De nouveaux rugissements indiquèrent que trois ou quatre fauves venaient de franchir la palissade.

Alors, à ces rugissements horribles se mêla tout un concert de bêlements et de grognements d’épouvante. Le troupeau domestique, pris là comme dans un piège, était livré, et à la griffe des assaillants.

Godfrey et Carèfinotu, qui s’étaient hissés jusqu’aux deux petites fenêtres percées dans l’écorce du séquoia, essayaient de voir ce qui se passait au milieu de l’ombre.

Évidemment, les fauves, — tigres ou lions, panthères ou hyènes, on ne pouvait le savoir encore, — s’étaient jetés sur le troupeau et commençaient leur carnage.

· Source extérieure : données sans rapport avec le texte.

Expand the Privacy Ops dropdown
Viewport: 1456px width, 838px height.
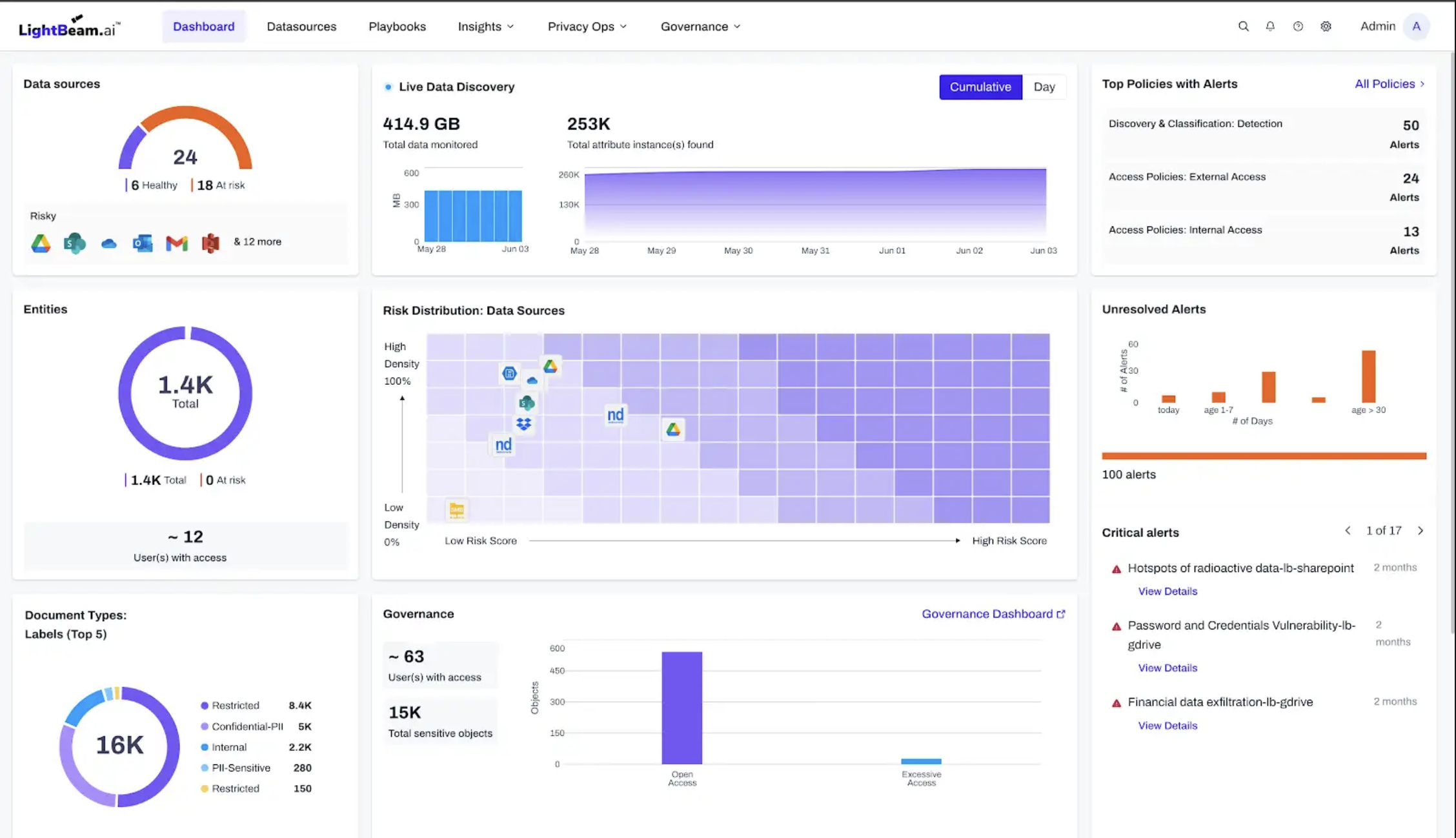tap(587, 26)
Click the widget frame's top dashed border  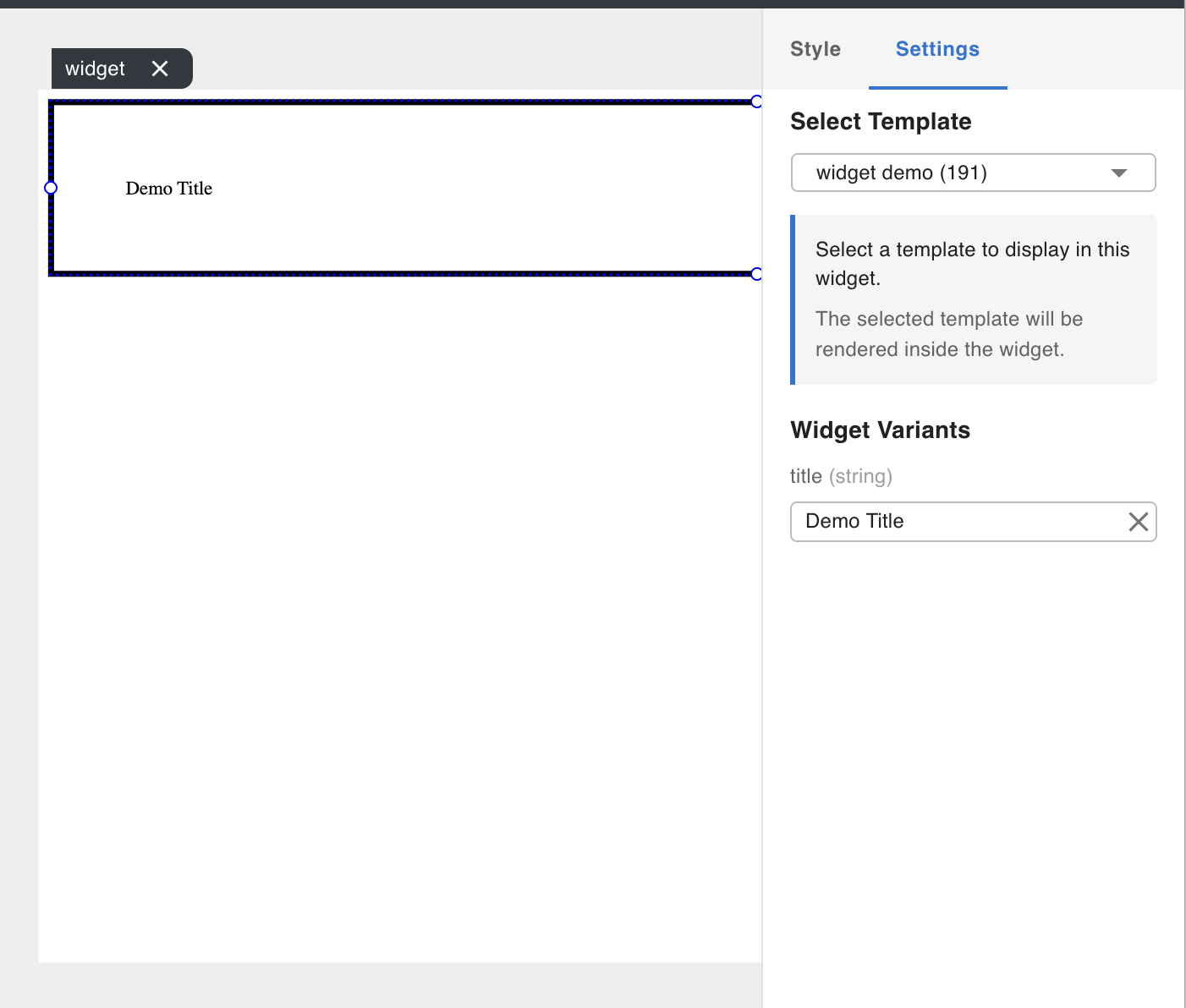point(398,102)
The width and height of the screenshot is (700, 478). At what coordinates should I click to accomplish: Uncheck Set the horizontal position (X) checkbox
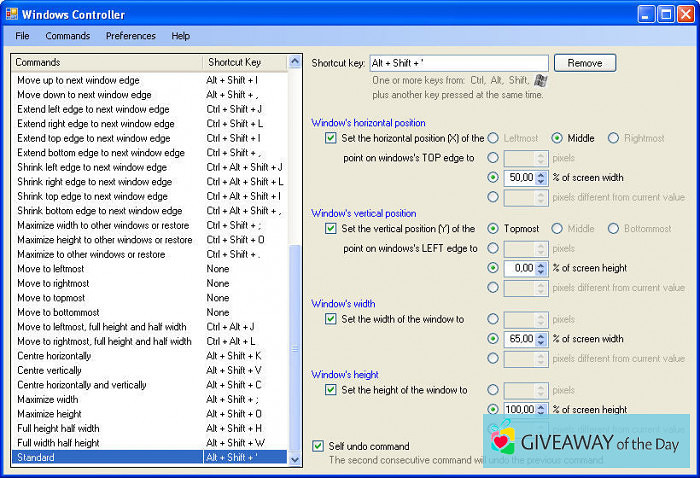coord(331,138)
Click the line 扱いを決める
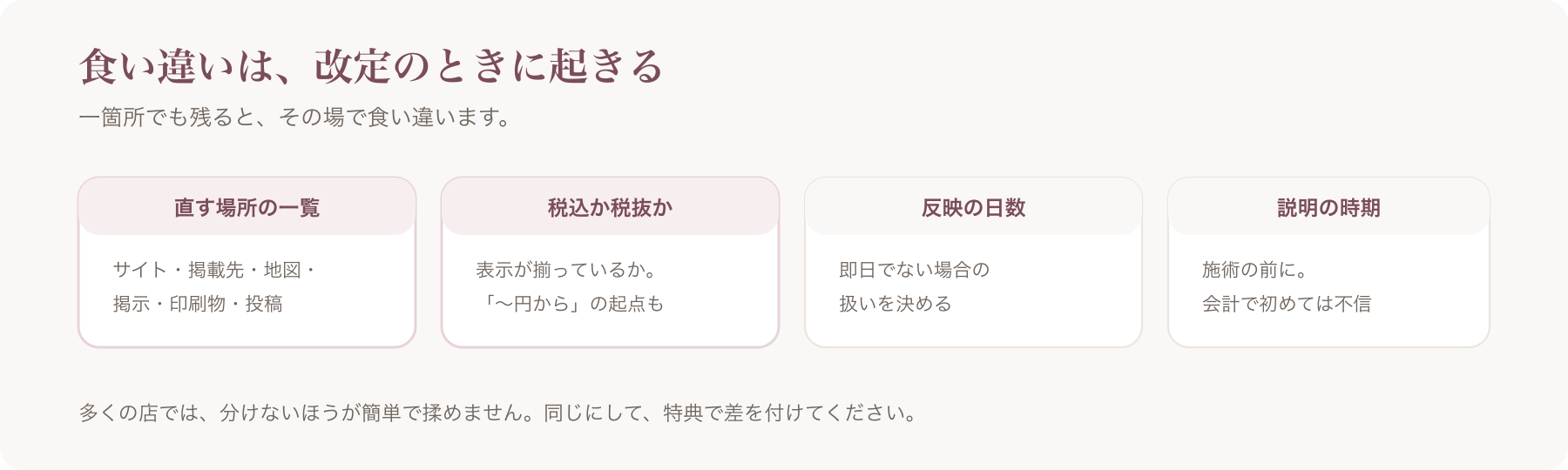The width and height of the screenshot is (1568, 470). (x=896, y=304)
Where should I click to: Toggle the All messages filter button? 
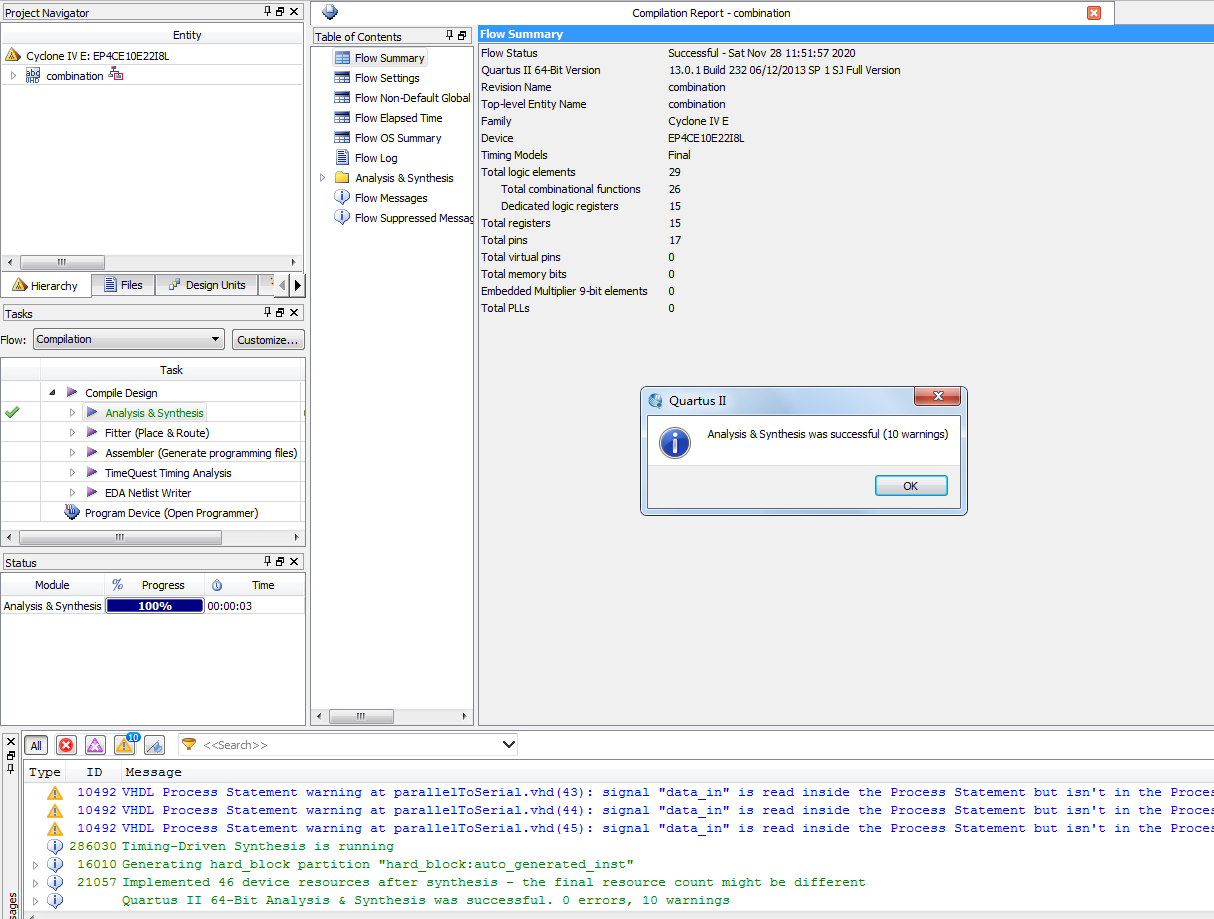(x=36, y=745)
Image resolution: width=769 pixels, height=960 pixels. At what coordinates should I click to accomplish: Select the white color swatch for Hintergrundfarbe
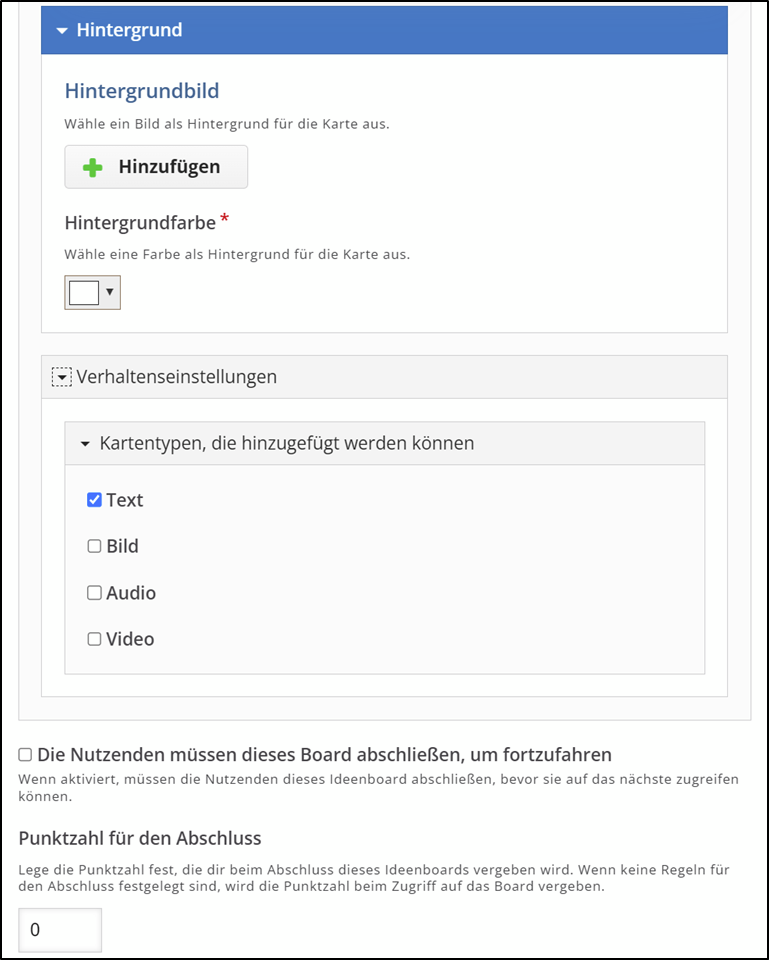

À ce moment, Tartelett, dans un accès d’effroi aveugle, de terreur irraisonnée, saisissant l’un des fusils, voulut tirer par l’embrasure d’une des fenêtres, à tout hasard !

Godfrey l’arrêta.

« Non ! dit-il. Au milieu de cette obscurité il y a trop de chance pour que ce soient des coups perdus. Il ne faut pas gaspiller inutilement nos munitions ! Attendons le jour ! »

Il avait raison. Les balles auraient aussi bien atteint les animaux domestiques que les animaux sauvages, — plus sûrement même, puisque ceux-là étaient en plus grand nombre. Les sauver, c’était maintenant impossible. Eux sacrifiés, peut-être les fauves, repus, auraient-ils quitté l’enceinte avant le lever du soleil. On verrait alors comment il conviendrait d’agir pour se garder contre une agression nouvelle.

Mieux valait aussi, pendant cette nuit si noire, et tant qu’on le pouvait, ne pas révéler à ces animaux la présence d’êtres humains qu’ils pourraient bien préférer à des bêtes. Peut-être éviterait-on ainsi une attaque directe contre Will-Tree.

Comme Tartelett était incapable de comprendre ni un raisonnement de ce genre, ni aucun autre, Godfrey se contenta de lui retirer son arme. Le professeur vint alors se jeter sur sa couchette, en maudissant les voyages, les voyageurs, les maniaques, qui ne peuvent pas demeurer tranquillement au foyer domestique !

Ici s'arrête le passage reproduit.